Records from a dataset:

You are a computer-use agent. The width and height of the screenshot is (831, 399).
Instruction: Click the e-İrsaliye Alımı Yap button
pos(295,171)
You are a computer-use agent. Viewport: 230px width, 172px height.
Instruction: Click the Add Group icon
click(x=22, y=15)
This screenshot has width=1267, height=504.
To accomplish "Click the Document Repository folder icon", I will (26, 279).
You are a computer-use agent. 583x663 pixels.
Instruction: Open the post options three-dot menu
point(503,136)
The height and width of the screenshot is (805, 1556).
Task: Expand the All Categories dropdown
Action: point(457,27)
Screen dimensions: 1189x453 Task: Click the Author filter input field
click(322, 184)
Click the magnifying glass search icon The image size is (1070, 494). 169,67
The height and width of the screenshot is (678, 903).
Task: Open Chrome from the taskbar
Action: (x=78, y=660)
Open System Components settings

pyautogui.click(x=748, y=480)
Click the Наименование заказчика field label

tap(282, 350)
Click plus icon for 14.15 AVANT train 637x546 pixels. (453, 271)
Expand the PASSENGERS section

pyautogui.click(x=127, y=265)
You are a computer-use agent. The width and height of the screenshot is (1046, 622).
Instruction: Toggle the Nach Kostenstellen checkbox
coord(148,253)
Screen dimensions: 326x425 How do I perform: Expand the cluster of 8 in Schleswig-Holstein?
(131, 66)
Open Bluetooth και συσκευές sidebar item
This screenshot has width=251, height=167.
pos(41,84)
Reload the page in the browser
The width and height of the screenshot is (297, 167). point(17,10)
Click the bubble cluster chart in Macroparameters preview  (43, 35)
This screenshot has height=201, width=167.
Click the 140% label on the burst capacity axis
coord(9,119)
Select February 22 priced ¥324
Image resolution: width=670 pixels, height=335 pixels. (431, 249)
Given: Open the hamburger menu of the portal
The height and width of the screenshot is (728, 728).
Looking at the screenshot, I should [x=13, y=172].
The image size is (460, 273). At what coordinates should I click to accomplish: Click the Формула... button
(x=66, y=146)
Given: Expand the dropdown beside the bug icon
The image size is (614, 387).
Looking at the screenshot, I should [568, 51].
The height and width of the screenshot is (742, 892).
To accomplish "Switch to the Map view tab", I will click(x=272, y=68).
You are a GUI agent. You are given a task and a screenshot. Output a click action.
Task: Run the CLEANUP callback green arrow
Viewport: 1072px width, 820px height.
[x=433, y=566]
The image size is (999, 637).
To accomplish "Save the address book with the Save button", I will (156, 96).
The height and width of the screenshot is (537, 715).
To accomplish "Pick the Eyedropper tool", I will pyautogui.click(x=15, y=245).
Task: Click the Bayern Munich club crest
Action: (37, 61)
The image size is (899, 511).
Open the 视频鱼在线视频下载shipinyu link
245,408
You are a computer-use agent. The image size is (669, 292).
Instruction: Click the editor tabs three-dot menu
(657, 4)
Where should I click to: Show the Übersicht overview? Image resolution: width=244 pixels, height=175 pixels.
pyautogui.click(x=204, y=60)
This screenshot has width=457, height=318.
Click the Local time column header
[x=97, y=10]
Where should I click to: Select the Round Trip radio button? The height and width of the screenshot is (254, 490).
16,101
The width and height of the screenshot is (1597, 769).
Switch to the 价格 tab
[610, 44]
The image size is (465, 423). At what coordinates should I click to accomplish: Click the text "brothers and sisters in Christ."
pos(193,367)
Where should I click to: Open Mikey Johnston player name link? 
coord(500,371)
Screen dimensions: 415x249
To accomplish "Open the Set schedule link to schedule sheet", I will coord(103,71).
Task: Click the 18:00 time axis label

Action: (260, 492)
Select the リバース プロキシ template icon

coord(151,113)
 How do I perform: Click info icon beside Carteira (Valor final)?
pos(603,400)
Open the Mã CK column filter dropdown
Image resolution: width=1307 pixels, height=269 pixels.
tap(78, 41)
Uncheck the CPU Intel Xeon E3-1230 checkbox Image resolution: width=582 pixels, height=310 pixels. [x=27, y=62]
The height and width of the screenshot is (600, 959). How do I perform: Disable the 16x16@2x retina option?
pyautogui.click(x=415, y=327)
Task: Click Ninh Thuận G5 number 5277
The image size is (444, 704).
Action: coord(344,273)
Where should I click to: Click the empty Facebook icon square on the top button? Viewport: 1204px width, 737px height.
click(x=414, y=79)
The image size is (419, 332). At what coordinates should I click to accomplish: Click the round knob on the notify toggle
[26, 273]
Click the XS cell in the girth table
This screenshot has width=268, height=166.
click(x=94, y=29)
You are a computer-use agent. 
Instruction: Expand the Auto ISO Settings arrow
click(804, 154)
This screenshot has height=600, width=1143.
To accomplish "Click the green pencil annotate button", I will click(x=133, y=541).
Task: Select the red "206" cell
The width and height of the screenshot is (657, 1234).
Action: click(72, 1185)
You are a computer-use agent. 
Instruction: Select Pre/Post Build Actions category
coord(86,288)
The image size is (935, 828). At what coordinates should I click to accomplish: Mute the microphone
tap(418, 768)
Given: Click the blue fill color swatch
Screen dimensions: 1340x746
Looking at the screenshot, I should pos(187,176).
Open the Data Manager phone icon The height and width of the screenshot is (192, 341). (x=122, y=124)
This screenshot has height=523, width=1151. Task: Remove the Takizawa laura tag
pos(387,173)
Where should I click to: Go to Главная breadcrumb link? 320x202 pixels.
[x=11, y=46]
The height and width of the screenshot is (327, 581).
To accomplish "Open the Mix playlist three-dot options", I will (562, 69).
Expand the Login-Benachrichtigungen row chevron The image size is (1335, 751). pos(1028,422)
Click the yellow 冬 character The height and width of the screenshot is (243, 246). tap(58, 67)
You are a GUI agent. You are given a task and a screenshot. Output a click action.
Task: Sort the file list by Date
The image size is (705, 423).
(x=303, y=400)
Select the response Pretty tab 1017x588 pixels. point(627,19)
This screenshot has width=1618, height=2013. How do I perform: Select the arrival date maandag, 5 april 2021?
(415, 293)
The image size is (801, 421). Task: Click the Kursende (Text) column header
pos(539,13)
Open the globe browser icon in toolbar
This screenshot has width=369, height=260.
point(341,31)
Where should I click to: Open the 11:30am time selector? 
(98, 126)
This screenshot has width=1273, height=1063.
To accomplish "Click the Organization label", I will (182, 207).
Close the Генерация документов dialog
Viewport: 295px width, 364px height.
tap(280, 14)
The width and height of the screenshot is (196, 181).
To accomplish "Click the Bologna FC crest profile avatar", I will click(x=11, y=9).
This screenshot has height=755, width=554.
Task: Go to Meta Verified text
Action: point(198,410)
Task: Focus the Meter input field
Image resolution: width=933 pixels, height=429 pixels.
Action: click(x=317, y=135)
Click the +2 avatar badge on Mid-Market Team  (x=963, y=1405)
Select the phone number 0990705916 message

* [Task requirements]:
Copy each line of the records that contains the word "agent".

* [Exercise response]:
You are a computer-use agent. The width and height of the screenshot is (831, 399).
You are a computer-use agent. Viewport: 230px width, 172px height.
You are a computer-use agent. 583x663 pixels.
You are a computer-use agent. The width and height of the screenshot is (1046, 622).
You are a GUI agent. You are given a task and a screenshot. Output a click action.
You are a computer-use agent. The image size is (669, 292).
You are a computer-use agent. 
You are a computer-use agent. 
You are a GUI agent. You are given a task and a screenshot. Output a click action.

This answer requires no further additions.